▸ **TAREFA**:
Retorne, sem qualquer alteração, a passagem da entrevista sobre Ariano Suassuna começando em "4 -  E você" e terminando em "nem envelhecerá Jamais.".

PINGUE-PONGUE COM CARLOS NEWTON JÚNIOR (PROFESSOR E ESPECIALISTA NA OBRA DE ARIANO SUASSUNA)

1 - Queria que você contasse um pouco como se deu esse encontro com Ariano Suassuna. Foi na faculdade de Arquitetura que tudo começou?

Sim, conheci Ariano na Universidade Federal de Pernambuco (UFPE), no início do ano letivo de 1984. Eu estava cursando o primeiro semestre do curso de Arquitetura, e ele foi o meu professor de Estética. Ele ensinava Estética e outras disciplinas ligadas à arte e à cultura no Centro de Artes e Comunicação, onde eu estudava, e também no Centro de Filosofia e Ciências Humanas. Fiquei impressionado com o professor e o curso, e passei a me interessar pela sua obra de escritor, que conhecia pouco. Eu era muito jovem, não havia ainda completado 18 anos. Na Universidade, fiz outros cursos com Ariano e fomos nos tornando amigos. Aos poucos, naturalmente, fui me tornando um conhecedor de sua obra. Convivi com ele por cerca de trinta anos, tive acesso à sua biblioteca, aos seus originais inéditos etc. Durante os últimos anos de sua vida, eu o ajudei na digitação e revisão dos originais do “Romance de Dom Pantero no Palco dos Pecadores.”

2 - E como você recebe esse título de “pupilo” dele?

Recebo com muito orgulho. Para mim, divulgar a sua obra é um prazer e, ao mesmo tempo, um dever de ofício. Quem dera todo brasileiro pudesse ler os grandes intérpretes do Brasil.  Ariano certamente é um desses.

3- O que mais te chama a atenção na obra de Ariano de uma maneira geral?

Ele criou um universo ficcional próprio, um universo mítico e poético original e de grande beleza. Somente os grandes criadores conseguem isso. Um estilo absolutamente pessoal de escrever, uma visão de mundo só dele. Como bem disse João Cabral de Melo Neto, num poema dedicado a Ariano, ele criou um “fantástico espaço suassuna/ que ensina que o deserto funda”. No campo da dramaturgia, para ficarmos só neste, Ariano foi o responsável pela criação de um teatro inteiramente novo, um “teatro do Nordeste”, e ainda muito jovem abriu um caminho (o caminho de um teatro erudito a partir da cultura popular) que foi trilhado depois por escritores mais velhos e mais experientes, como o poeta Joaquim Cardozo, por exemplo.

4 -  E você tem uma peça preferida de Ariano? Se sim, qual e por quê?

A minha peça preferida é o “Auto da Compadecida”. Não apenas pela alta qualidade da peça, sob todos os aspectos, tanto os literários quanto os mais propriamente teatrais, mas porque é aquela em que ele aborda de forma mais contundente algumas questões que são importantíssimas para a compreensão da nossa formação econômica e social – a exploração da classe trabalhadora pela elite econômica, o racismo, os valores do verdadeiro cristianismo etc. Trata-se de uma peça absolutamente atemporal e universal. Quem a assiste ou lê o texto pela primeira vez, pode pensar que Suassuna a escreveu ontem. Ela não envelheceu, nem envelhecerá Jamais.

▸ **SEÇÃO DE DADOS**:
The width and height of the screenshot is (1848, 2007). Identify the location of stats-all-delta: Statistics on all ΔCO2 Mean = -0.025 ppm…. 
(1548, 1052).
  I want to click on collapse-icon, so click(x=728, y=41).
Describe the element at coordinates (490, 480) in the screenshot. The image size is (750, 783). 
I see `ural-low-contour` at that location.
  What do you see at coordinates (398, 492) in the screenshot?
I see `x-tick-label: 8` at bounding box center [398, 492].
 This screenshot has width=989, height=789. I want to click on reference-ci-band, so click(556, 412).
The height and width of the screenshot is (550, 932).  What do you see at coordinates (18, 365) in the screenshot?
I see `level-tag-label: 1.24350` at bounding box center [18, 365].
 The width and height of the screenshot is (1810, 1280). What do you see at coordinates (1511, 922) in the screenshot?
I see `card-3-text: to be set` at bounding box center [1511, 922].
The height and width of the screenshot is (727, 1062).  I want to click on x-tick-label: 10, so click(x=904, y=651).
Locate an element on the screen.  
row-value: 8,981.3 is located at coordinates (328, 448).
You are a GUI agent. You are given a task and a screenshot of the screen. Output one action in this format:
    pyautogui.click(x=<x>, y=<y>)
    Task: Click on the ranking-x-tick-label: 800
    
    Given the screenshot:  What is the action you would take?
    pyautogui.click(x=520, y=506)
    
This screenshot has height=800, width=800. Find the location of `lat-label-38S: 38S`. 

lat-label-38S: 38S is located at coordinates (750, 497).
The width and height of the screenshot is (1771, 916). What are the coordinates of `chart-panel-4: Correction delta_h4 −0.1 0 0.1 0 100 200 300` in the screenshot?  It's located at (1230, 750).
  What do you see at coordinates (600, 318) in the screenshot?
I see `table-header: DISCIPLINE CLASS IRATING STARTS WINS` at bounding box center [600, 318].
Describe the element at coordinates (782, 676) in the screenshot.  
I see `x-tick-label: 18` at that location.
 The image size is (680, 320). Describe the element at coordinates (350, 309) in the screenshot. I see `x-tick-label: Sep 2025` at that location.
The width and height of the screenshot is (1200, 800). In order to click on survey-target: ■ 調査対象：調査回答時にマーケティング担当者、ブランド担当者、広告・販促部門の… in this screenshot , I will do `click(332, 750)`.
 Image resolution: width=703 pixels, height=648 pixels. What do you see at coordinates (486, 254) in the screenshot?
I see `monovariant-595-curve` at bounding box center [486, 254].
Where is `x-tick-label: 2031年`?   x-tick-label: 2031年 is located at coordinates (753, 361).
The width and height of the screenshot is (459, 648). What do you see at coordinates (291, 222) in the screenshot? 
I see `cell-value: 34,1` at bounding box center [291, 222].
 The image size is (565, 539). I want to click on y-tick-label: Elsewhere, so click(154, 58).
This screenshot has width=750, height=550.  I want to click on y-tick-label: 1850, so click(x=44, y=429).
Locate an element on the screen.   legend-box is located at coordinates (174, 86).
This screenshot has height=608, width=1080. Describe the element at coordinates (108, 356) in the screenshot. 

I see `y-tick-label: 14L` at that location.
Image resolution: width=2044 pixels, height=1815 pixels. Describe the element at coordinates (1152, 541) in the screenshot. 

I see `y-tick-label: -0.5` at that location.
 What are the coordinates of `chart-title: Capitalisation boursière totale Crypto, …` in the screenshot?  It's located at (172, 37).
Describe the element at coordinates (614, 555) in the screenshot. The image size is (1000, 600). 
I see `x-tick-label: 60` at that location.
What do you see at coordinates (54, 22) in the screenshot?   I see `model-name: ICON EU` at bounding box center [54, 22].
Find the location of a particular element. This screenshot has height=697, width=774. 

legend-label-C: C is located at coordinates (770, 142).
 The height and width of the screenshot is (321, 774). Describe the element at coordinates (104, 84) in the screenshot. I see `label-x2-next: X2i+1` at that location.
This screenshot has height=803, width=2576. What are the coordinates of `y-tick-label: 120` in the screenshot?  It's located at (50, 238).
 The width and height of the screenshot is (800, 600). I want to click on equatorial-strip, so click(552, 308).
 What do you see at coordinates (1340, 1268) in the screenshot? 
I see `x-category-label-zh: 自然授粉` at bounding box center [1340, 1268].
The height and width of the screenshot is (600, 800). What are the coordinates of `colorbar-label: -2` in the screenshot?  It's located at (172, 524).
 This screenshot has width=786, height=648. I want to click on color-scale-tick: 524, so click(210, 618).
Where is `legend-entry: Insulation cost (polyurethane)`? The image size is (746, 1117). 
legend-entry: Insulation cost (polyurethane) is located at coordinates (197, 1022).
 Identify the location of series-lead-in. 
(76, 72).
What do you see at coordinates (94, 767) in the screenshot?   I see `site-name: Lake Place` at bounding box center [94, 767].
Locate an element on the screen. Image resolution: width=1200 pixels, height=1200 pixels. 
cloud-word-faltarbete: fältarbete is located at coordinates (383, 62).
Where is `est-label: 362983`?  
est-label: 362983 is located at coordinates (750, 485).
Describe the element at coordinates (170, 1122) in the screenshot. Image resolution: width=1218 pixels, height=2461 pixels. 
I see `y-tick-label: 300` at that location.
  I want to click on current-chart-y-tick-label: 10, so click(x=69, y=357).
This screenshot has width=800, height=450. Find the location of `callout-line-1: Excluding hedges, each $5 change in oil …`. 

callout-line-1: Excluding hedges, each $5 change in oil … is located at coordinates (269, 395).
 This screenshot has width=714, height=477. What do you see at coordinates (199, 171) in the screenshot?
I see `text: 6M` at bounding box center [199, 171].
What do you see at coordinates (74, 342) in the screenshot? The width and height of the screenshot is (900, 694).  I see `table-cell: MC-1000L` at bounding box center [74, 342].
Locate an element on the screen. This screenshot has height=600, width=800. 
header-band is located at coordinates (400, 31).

▸ **RESULTADO DO EXERCÍCIO**:
4 -  E você tem uma peça preferida de Ariano? Se sim, qual e por quê?

A minha peça preferida é o “Auto da Compadecida”. Não apenas pela alta qualidade da peça, sob todos os aspectos, tanto os literários quanto os mais propriamente teatrais, mas porque é aquela em que ele aborda de forma mais contundente algumas questões que são importantíssimas para a compreensão da nossa formação econômica e social – a exploração da classe trabalhadora pela elite econômica, o racismo, os valores do verdadeiro cristianismo etc. Trata-se de uma peça absolutamente atemporal e universal. Quem a assiste ou lê o texto pela primeira vez, pode pensar que Suassuna a escreveu ontem. Ela não envelheceu, nem envelhecerá Jamais.